### pipemath-1.2

#### introduction

This package is intended for processing of very large data sets
via shell pipelines. The programs do not store the data.
They are responses to the challenge: can one perform some of
the standard computations of statistical data analysis
(autocorrelation of a scalar time-series, covariance matrix
of a set of vectors, and least-squares polynomials) if one
receives the data points one at a time, and must process them
and throw them away before receiving the next data point?
Of course, all this must be done while preserving numerical
stability. The three C programs I provide seem to achieve these
aims for the three specific problems mentioned.
The ideas could be relevant more generally to stream computing
and distributed data analysis; see e.g.

Version 1.2 is 64-bit clean. A new feature is that the covariance
program takes no arguments.

#### quick start

`tar zvxf pipemath-1.2.tgz; cd pipemath-1.2; make`
#### programs

Lines in the data file starting with # are ignored.

- autocorrelation:
Computes the autocorrelation function of a scalar time series.
Usage: `cat datafile | autocorrelation [maxlag=20 [stride=1 [dt=1]]]`

- covariance:
Computes the covariance matrix of a set of n-vectors.
Usage: `cat datafile | covariance`
or: `covariance < datafile`
Each line of datafile has an n-vector.
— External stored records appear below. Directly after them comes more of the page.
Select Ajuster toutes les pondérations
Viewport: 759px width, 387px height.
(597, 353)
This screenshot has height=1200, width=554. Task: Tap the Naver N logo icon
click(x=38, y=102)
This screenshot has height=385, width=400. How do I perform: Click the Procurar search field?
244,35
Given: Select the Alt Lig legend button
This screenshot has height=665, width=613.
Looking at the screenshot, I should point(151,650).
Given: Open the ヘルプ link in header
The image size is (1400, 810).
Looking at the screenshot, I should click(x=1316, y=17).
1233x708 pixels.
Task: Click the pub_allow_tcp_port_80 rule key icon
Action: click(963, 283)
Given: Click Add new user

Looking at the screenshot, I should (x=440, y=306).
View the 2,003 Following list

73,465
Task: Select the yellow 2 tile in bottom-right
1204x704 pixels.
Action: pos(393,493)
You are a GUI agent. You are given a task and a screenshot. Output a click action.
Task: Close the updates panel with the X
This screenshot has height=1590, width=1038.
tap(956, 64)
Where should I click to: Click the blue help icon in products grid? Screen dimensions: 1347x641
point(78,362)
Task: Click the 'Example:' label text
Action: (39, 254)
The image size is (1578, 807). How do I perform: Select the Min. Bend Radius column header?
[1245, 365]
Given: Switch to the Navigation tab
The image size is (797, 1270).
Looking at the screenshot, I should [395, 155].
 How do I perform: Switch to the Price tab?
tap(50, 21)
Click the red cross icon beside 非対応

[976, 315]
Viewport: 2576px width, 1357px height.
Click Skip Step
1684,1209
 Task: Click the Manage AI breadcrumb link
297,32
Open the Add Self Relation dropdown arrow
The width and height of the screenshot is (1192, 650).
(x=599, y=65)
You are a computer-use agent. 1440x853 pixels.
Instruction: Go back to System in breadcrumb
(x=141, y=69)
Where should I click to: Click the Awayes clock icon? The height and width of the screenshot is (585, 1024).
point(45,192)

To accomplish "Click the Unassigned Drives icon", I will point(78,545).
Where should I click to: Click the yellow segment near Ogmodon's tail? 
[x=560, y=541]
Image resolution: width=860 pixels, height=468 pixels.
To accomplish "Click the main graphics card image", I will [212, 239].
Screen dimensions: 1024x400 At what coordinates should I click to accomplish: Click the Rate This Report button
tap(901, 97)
The value of n is determined
by the number of items on the first line. All subsequent lines must have
the same number of items.

- lsqpoly:
Fits a least-squares polynomial.
Usage: `cat datafile | lsqpoly [degree=1]`.
Each line of datafile has an x,y pair and an optional weight

#### download

pipemath-1.2.tgz

#### installation

`
make
make test
sudo make install
`